Complexes of apolipoprotein A-II and egg yolk phosphatidylcholine were prepared in mixtures of different composition in the absence and presence of sodium cholate. By gradient gel electrophoresis, ...complex preparations were polydisperse and particle size distributions were influenced by the composition of the reconstitution mixture. Complexes generally exhibited a discoidal morphology by electron microscopy, but showed increased formation of vesicular complexes at elevated levels of egg yolk PC in the mixtures. By chemical crosslinking, complexes formed in the absence of cholate were shown to consist primarily of discoidal species with three apolipoprotein A-II molecules per particle in the mixtures investigated; complexes formed in the presence of cholate included species ranging from three to five apolipoprotein A-II per particle.

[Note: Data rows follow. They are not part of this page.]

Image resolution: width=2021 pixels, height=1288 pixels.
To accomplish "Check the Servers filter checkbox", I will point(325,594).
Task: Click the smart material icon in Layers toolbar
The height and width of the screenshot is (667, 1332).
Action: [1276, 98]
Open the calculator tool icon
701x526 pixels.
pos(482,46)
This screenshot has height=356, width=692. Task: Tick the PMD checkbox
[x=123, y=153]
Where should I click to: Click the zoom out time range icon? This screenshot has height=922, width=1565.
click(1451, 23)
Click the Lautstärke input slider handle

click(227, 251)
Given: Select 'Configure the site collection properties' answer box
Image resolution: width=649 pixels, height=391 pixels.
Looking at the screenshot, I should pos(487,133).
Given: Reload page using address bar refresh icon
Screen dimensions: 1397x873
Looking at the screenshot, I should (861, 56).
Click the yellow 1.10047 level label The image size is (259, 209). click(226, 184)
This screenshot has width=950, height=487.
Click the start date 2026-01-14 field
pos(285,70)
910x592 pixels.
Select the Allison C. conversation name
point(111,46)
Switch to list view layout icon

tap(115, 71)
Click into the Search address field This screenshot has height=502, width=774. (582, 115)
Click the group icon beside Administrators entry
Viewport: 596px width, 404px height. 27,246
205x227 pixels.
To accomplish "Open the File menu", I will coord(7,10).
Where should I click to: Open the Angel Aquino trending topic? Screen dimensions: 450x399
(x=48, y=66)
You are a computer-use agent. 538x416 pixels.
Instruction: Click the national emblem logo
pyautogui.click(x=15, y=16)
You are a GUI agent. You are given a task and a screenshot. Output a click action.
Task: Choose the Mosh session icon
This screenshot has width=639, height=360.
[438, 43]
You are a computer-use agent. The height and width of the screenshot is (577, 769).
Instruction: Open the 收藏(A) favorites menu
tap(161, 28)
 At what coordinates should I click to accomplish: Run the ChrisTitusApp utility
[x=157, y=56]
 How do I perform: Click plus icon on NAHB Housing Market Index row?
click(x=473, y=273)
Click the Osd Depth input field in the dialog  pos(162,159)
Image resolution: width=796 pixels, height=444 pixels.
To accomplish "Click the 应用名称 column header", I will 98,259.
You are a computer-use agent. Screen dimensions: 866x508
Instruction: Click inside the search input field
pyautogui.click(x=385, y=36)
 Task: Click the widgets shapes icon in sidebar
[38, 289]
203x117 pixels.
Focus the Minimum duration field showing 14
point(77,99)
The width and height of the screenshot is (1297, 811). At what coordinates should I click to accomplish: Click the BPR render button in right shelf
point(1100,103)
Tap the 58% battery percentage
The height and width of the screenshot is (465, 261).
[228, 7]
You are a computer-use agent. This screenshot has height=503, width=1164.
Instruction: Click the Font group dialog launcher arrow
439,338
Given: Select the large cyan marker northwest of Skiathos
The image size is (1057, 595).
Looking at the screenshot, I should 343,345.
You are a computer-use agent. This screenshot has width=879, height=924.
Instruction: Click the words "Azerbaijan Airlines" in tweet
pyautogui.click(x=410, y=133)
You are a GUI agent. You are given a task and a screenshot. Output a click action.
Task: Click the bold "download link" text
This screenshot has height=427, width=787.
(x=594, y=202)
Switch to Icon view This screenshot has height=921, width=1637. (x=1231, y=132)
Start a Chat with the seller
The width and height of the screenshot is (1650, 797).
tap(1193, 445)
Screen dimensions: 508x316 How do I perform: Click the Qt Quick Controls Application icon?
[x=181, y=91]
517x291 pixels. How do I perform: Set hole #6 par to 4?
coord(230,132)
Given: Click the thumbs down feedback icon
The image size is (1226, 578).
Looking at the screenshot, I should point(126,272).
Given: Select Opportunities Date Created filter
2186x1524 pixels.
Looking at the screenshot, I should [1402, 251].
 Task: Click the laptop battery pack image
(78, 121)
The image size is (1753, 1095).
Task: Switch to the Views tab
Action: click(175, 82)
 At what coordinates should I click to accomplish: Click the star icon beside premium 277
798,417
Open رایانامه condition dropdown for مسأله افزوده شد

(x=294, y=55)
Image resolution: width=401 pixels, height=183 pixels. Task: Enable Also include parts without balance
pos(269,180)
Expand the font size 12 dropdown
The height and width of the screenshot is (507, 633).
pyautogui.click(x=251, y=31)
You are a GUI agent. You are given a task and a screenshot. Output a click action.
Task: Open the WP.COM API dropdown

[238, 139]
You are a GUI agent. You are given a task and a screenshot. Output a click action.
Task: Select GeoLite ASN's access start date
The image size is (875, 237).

The number of apolipoprotein A-II per particle and the sizes of the complexes, prepared in cholate, increased with increase of egg yolk PC in the reconstitution mixture. Relative to the particle size distribution of discoidal complexes formed in the absence of cholate, those prepared in cholate showed a distribution shifted to larger particle sizes. Complexes of similar particle size distribution formed in the presence or absence of cholate showed similar physical-chemical properties. Discoidal complexes with the same number of apolipoprotein A-II per particle but of different size and composition were observed, suggesting the possibility of some conformational adaptation of apolipoprotein A-II leading to stabilization of egg yolk PC bilayers of different diameter. Properties of particle size distributions of discoidal complexes prepared in cholate of apolipoprotein A-II and egg yolk PC were compared with those of complexes of apolipoprotein A-I previously reported (Nichols, A.V., Gong, E.L., Blanche, P.J. and Forte, T.M. (1983) Biochim. Biophys. Acta 750, 353-364).